That Righteousness might be Imputed to them also.

VVE have laid down several Propositions to clear this Doctrine about imputed righteousness; Let us now consider what Arguments may be brought to establish it.  And

First, This present Chapter will evidently confirm it, where Imputation of righteousness is so often mentioned, The Scripture calls it several times an accounted or imputed righteousness: Now if it be an imputed righteousness, it must be either our own or another’s.  It cannot be our own for these Reasons.

1. Because it’s a righteousness imputed without works; if then it were our own righteousness, it must be by works; but we are passive in our Justification, not active; we are not to look into our selves, but on Christ without us.

2. It cannot be our own righteousness imputed, because this is made to be of the like nature with remission of sins. Now it’s plain, That remission of sin is not any work of ours, but a gracious favour and act of God’s. {296}

3. It cannot be our righteousness that is imputed, because the subject who is here said to be justified, is called an ungodly man [Rom. 4.5], one that hath not such a perfect and complete righteousness that the Law requireth; if then a man hath it not of his own, it must be another’s that is accounted to him.
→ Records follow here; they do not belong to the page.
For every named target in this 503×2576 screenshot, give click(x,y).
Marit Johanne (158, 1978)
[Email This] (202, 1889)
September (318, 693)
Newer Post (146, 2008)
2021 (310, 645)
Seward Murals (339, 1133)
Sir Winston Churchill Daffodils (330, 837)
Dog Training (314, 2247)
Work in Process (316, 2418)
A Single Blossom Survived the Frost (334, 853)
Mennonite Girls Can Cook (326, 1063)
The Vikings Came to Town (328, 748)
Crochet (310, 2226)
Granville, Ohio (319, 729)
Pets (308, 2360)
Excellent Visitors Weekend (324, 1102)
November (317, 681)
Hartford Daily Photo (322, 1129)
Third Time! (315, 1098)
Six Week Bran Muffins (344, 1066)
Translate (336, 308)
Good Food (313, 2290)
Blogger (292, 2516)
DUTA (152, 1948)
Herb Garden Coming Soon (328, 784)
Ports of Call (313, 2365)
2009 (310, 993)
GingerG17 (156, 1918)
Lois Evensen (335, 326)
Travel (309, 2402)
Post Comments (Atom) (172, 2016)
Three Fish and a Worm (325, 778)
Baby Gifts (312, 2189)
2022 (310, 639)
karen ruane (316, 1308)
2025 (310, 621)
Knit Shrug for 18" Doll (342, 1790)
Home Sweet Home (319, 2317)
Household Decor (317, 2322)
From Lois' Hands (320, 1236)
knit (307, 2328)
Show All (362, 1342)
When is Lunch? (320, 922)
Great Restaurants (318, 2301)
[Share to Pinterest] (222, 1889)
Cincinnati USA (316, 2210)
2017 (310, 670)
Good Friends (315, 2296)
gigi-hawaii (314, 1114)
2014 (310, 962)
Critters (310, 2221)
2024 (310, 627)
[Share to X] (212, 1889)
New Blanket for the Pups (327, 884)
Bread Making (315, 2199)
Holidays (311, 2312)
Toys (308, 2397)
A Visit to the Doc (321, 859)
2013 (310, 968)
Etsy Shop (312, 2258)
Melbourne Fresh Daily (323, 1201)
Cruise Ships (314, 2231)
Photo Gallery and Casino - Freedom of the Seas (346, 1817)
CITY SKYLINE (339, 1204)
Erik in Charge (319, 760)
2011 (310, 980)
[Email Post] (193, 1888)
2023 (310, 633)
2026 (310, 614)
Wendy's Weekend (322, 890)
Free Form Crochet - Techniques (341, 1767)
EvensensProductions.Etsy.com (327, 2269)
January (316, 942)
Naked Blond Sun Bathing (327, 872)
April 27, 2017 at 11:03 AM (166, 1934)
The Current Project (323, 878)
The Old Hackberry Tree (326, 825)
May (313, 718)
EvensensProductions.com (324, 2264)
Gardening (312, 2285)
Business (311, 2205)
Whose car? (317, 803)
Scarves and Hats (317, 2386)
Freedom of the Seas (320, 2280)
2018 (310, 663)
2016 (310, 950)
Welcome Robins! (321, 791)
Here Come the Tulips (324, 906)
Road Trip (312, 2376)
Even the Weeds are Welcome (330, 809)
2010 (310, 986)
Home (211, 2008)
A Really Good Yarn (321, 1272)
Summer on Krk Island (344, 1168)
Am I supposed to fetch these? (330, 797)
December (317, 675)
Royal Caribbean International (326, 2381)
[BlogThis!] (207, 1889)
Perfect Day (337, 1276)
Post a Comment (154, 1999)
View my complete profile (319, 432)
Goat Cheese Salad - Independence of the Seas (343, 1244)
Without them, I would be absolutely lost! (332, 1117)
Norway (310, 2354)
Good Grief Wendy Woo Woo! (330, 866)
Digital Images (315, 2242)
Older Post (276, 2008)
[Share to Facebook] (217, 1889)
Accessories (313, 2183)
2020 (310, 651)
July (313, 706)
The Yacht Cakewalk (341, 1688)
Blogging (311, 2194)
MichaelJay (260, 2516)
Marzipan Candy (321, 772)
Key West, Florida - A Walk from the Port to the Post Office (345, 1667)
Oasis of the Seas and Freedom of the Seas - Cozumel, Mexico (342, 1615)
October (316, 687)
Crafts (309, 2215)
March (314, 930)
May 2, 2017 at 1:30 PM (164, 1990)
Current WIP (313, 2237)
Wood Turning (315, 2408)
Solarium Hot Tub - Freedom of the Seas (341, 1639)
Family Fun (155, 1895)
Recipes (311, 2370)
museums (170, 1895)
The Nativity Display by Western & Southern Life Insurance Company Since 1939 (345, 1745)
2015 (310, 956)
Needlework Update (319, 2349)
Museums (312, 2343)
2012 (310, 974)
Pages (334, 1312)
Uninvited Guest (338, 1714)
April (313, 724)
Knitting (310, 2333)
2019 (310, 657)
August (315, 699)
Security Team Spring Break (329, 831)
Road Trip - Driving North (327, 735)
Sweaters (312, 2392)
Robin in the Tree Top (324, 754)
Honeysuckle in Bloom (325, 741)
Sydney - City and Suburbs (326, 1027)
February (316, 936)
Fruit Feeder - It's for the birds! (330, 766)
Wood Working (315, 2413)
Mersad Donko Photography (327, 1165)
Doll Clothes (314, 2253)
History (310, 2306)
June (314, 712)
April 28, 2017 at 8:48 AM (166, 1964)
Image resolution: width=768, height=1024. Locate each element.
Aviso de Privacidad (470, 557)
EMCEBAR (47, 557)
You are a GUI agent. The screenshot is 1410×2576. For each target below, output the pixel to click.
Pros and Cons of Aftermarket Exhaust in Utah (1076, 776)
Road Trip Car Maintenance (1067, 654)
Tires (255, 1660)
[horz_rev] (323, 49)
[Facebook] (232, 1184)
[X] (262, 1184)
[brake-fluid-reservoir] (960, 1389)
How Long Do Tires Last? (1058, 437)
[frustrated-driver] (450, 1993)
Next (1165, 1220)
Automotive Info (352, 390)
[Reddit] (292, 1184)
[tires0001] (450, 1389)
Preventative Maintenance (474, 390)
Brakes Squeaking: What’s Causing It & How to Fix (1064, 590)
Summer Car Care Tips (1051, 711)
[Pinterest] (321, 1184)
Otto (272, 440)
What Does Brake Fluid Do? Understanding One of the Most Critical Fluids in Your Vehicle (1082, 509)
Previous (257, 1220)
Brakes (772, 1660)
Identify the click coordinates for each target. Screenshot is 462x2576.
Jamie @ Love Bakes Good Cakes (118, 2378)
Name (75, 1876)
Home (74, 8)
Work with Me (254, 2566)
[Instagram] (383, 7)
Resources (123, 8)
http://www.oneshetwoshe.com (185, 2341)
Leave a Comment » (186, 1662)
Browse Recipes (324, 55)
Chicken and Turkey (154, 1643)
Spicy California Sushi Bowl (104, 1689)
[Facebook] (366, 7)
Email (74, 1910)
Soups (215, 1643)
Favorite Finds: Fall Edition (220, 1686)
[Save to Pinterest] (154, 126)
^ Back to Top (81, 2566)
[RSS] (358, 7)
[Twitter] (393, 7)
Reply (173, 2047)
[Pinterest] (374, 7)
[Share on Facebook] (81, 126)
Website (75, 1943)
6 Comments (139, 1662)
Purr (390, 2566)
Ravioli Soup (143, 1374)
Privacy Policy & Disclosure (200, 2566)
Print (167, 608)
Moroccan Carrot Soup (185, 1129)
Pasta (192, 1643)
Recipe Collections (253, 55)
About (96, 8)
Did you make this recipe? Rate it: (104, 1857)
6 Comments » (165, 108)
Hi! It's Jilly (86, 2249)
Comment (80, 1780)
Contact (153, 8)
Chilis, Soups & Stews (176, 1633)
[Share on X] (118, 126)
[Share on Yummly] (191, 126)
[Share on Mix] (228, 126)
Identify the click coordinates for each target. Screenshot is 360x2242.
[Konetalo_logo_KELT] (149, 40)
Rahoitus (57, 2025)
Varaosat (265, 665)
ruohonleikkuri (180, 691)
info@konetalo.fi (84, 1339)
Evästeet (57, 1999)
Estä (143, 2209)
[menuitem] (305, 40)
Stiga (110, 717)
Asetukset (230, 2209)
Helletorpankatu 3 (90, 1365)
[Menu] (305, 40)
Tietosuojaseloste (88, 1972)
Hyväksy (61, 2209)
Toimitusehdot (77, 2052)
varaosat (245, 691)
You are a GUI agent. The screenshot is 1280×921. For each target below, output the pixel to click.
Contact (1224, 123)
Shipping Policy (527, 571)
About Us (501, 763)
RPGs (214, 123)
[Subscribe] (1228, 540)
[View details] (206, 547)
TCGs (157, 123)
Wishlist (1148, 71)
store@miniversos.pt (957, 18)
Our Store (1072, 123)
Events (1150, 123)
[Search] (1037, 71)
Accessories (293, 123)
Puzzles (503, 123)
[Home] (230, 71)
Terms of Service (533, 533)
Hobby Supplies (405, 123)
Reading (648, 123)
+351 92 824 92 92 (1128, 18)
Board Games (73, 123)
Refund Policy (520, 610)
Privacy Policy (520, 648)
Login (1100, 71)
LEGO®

4. It cannot be our righteousness that is imputed, for then it would be an imputation of debt, and not of grace. Thus the Apostle argueth, Rom. 4.4, To him that worketh the reward is accounted of debt, not of grace.  For although to work be of grace in a sanctified person, yet so far it is of debt, as it is a work done by us. But the Apostle in this point doth attribute all to grace, giving it the Alpha and the Omega, the beginning and end of all.  If therefore it be not ours that is imputed, whose can it be but Christ’s? and that it is Christ’s appeareth by chapter 5.19, By one man’s obedience shall many be made righteous; and at the 24th verse in this Chapter, It shall be imputed to us also, if we believe on him that raised up Jesus our Lord from the dead.  Thus this Chapter seemeth to give clear light in this Point.  As for those who would make the very work of believing the το credere, to be the imputed righteousness; that hath been sufficiently confuted already.  Only let us hear what may probably be replied.  Socinus considers the word λογιζεται, and saith, the word is either used simpliciter and absolutely in itself, or relatively; if simply in itself, then it signifieth no more than to have an account or regard of a thing, as when God is said not to impute sin, that is, not to take notice of it, not to put it in his account to punish it.  And it is readily granted, that the Hebrew word doth sometimes signify thus, as Psalm 8.4, What is man that thou art thus mindful of him? There is the same Hebrew word.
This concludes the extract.